République centrafricaine : comment le groupe Wagner a bâti un empire grâce au tramadol

République centrafricaine : l’ascension fulgurante du groupe Wagner grâce au tramadol

En République centrafricaine, le groupe Wagner a réussi à transformer une simple molécule en un levier d’influence redoutable. Ce médicament antalgique, le tramadol, est devenu la pierre angulaire d’un “empire de la drogue” qui finance et renforce les activités de ce groupe paramilitaire russe. Une stratégie lucrative qui lui offre un “nouvel élan” dans un pays où les contrôles sont quasi inexistants.

Contrairement à ses usages médicaux classiques, le tramadol circulant en République centrafricaine est reconditionné à des doses bien supérieures, en faisant un opioïde aussi puissant que stimulant. Certains l’appellent même la “cocaïne des pauvres”, tant son impact sur les consommateurs est dévastateur.

Un réseau criminel bien structuré et diversifié

Malgré la mort d’Evgueni Prigojine en 2023 et la montée en puissance de l’Africa Corps, rattaché au ministère russe de la Défense, le groupe Wagner conserve une présence majeure en République centrafricaine. Avec environ 500 hommes sous les ordres de Pavel Prigojine, fils de l’oligarque décédé, cette entité reste un acteur clé du paysage sécuritaire et économique local.

Plusieurs facteurs expliquent cette mainmise durable. Le pays, riche en ressources naturelles comme l’or, les diamants ou l’uranium, et doté d’une couverture forestière dense, offre un terrain idéal pour des activités illicites. Wagner y a notamment pris le contrôle de mines d’or, générant selon Global Initiative des bénéfices annuels estimés à 180 millions de dollars (soit près de 160 millions d’euros). Ces revenus illégaux s’ajoutent à son “contrôle de l’État”, comme le souligne le Centre d’études stratégiques pour l’Afrique.

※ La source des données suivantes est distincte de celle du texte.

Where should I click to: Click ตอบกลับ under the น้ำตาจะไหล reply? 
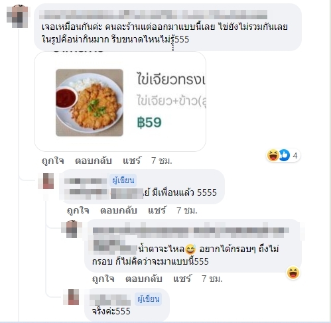coord(144,279)
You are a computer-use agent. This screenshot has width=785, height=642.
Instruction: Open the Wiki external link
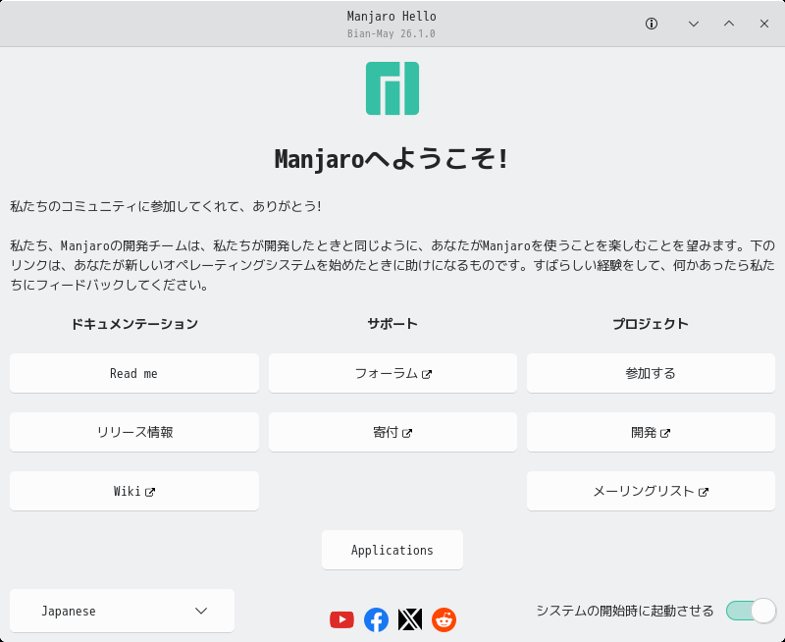pos(134,491)
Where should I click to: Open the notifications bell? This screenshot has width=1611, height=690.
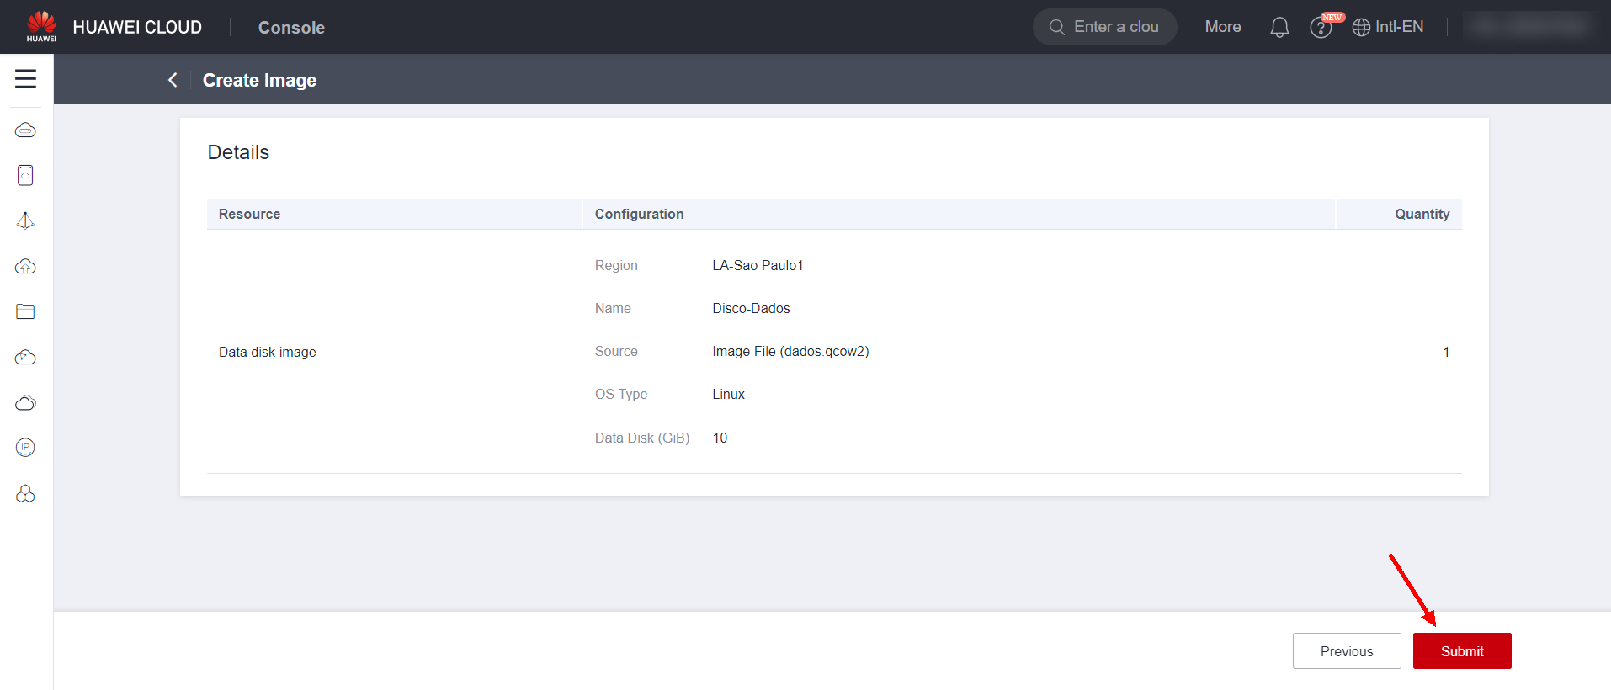click(1279, 28)
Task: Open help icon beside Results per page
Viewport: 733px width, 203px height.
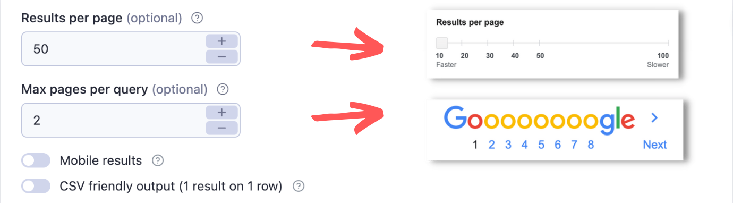Action: (197, 18)
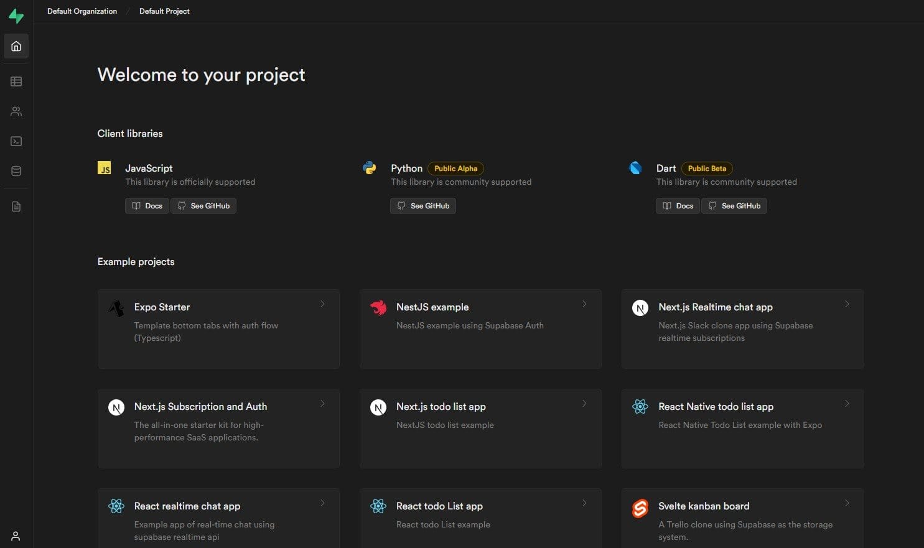Click the chevron on React Native todo list card

click(847, 404)
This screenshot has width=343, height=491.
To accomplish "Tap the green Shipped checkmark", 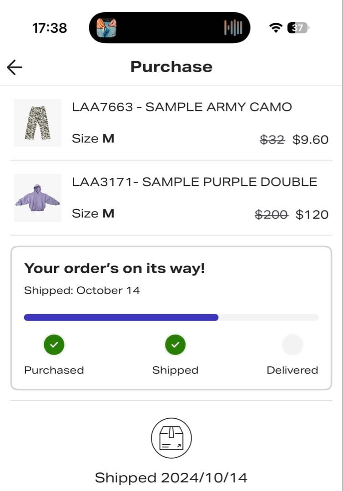I will 175,345.
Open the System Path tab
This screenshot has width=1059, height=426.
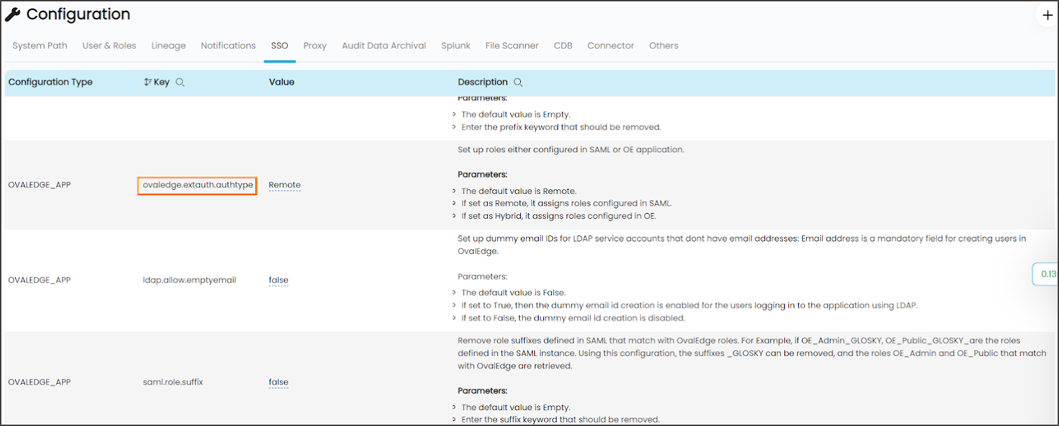click(x=40, y=46)
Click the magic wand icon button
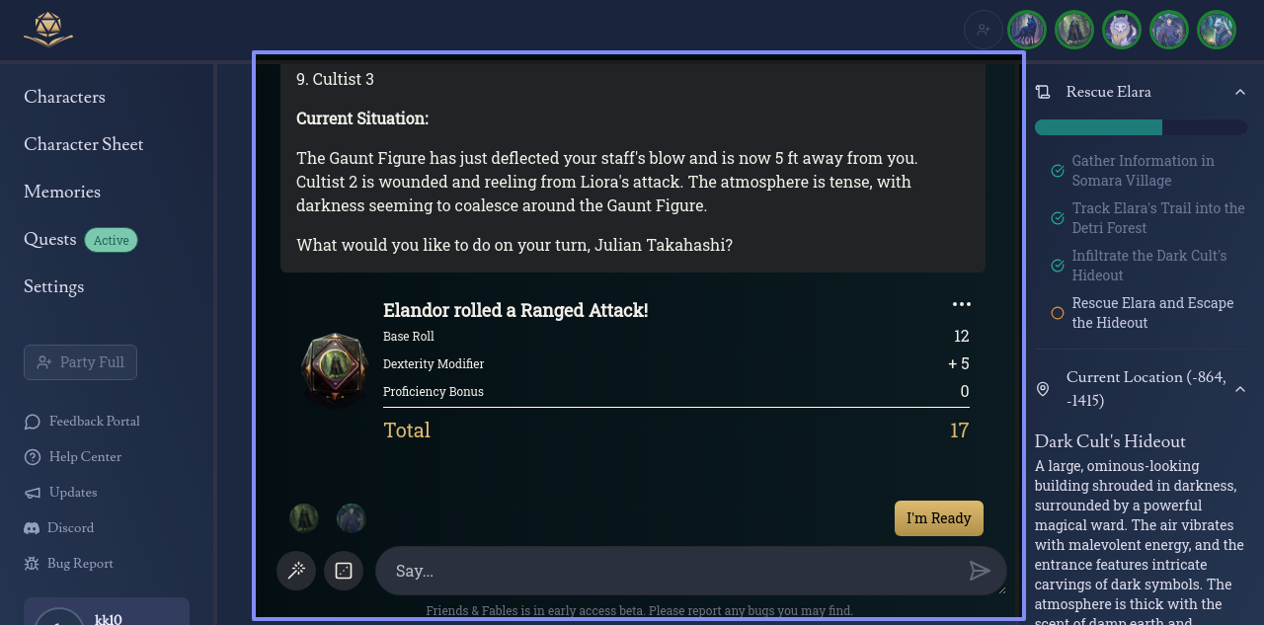Screen dimensions: 1264x625 point(296,571)

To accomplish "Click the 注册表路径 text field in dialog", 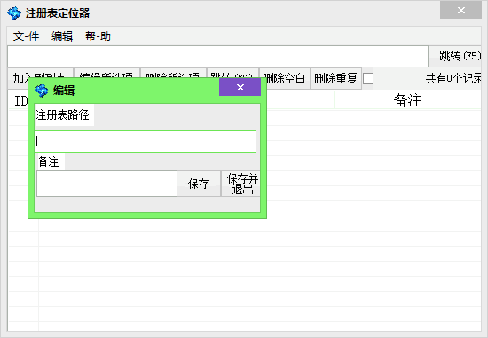I will (146, 142).
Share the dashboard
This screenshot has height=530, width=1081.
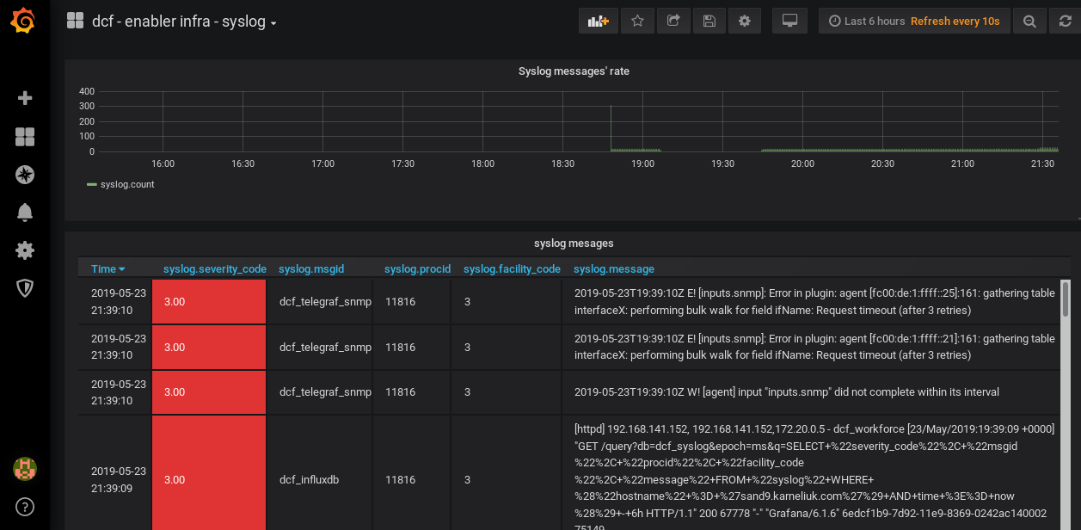point(673,22)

Le tramadol, une arme à double tranchant

Le trafic de tramadol illustre parfaitement la stratégie de Wagner. Ce produit, souvent acheminé depuis la République démocratique du Congo par voie fluviale, est ensuite distribué massivement à travers la République centrafricaine. Les mercenaires russes supervisent non seulement sa circulation nationale, mais aussi son exportation vers les pays voisins, à des prix largement majorés.

Les cibles de cette distribution sont multiples :

  • Les membres de la garde présidentielle d’élite et la milice des “Requins”, chargés de patrouilles armées autour de Bangui et de répression des opposants ;
  • Les mineurs d’or travaillant pour Wagner, poussés à consommer pour tenir dans des conditions extrêmes ;
  • Les manifestants pro-russes, dopés à cette substance pour renforcer leur détermination ;
  • Les combattants engagés dans des opérations de contre-insurrection, afin de leur octroyer “plus de courage au combat”.

Cette emprise sur les flux de tramadol ne se limite pas à la République centrafricaine. Des observateurs craignent une extension de ces activités vers le Soudan, où les Forces de soutien rapide (FSR) pourraient servir de relais pour Wagner. Une menace qui préoccupe les experts, alors que les frontières entre les deux pays restent poreuses.